Rush fans of both the nerd and hesher variety have one last thing in common: a dose of good old-fashioned alienation. That's something that never goes out of style. Again, Rush has our back. I recently saw Rush play a show in Atlanta. The crowd ranged in age from five to the mid-fifties, embracing both lank-haired teenage skateboarders and heart surgeons. And when the band launched into its ode to suburban anomie, "Subdivisions," everyone got it. If you were a smart kid, you lived that song in your youth, and a little thing like academic tenure won't make you forget it. And if you weren't, you lived it too.
Even loners want to belong, though. That's why Rush fans pushed so hard for the band to be recognized by the Hall of Fame and rejoiced when they were. If our sense of independence was fueled by Rush's "uncool" status, the band's arrival in the Hall of Fame gives us something else. It tells us there's room for the nerds and greasers, the chess champions and air-guitar kings, in the pantheon and perhaps that there's a little bit of nerd or greaser in everyone else.

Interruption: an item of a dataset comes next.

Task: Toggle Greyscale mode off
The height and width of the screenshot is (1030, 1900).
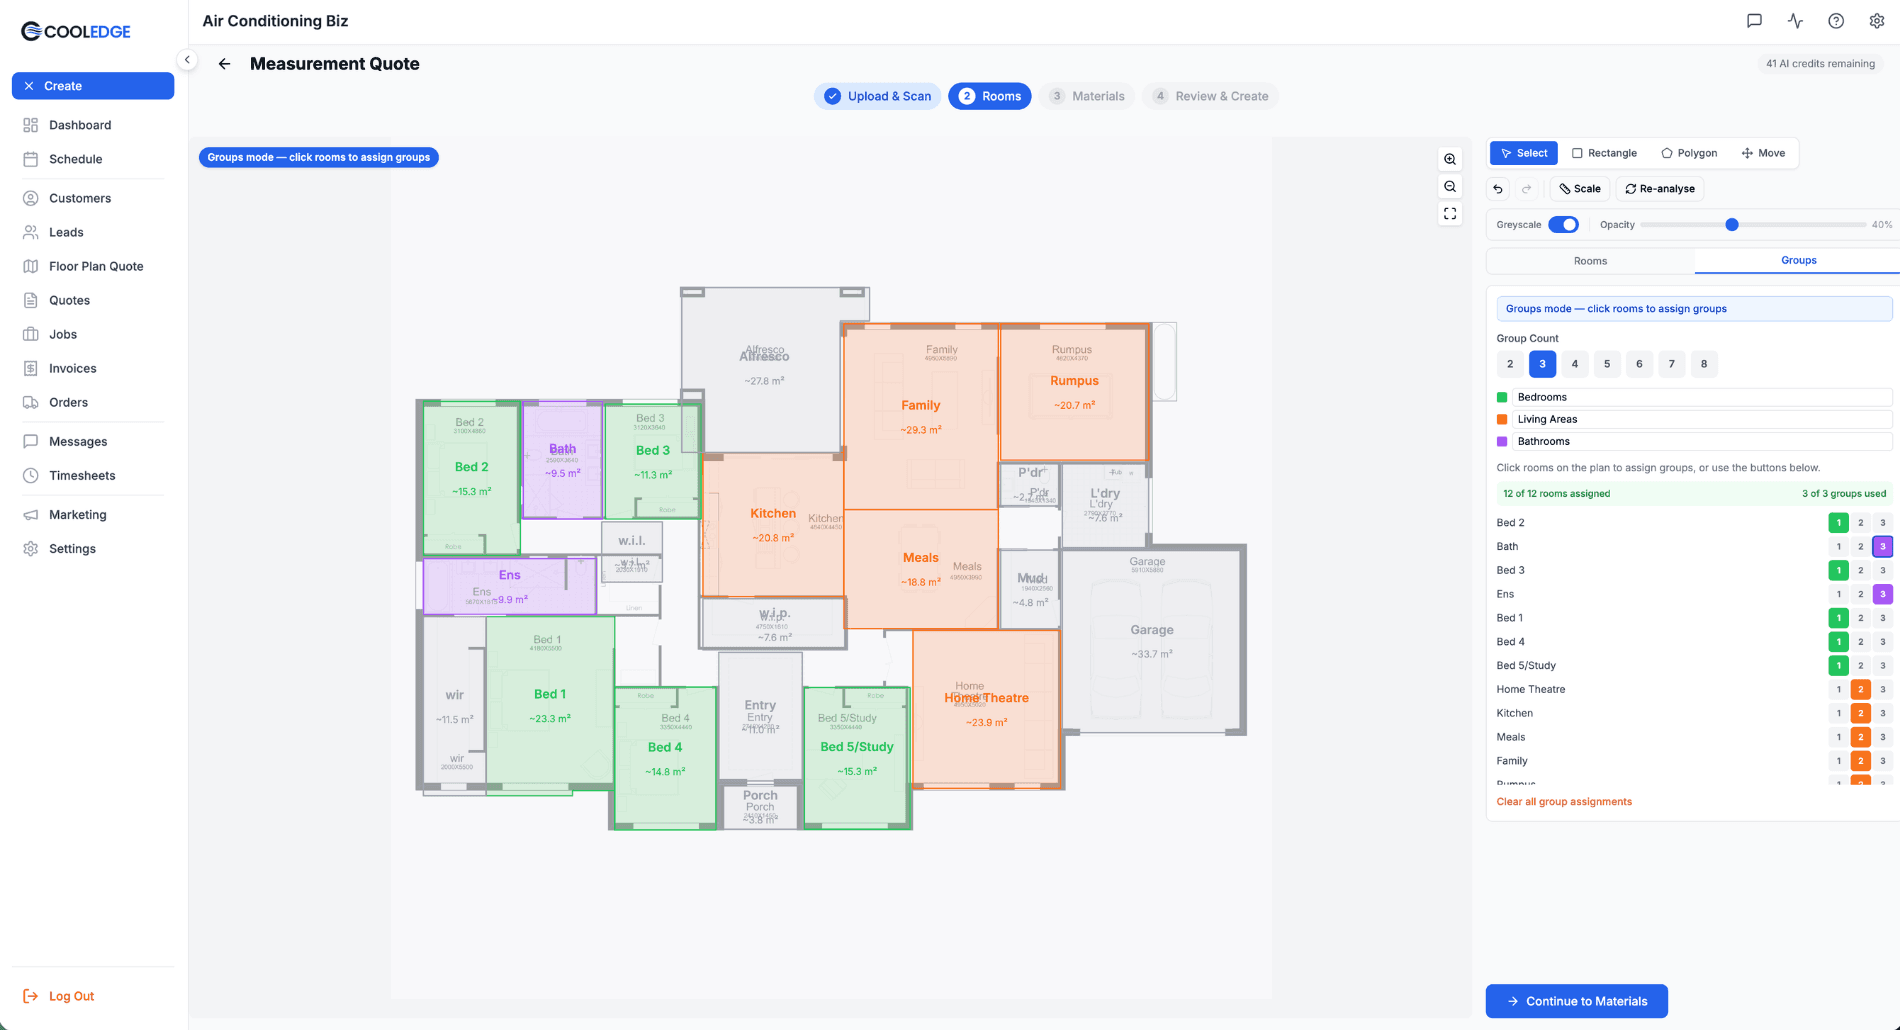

Is Rush all there is? No. Give me your hipster music. Give me your DIY. Give me your Lou Reeds and Gang of Fours and other two-chord heroes. But don't forget that there's a band out there that managed to speak to the folks on the distant, opposite sides of the outer borders of the Kingdom of Cool, to the geeks and the greasers, and maybe to you, too, at the same time and in 7/4, no less.
Rush c'est nous, dude.
Paul Horwitz teaches constitutional law at the University of Alabama. He is the author, most recently, of First Amendment Institutions (Harvard University Press).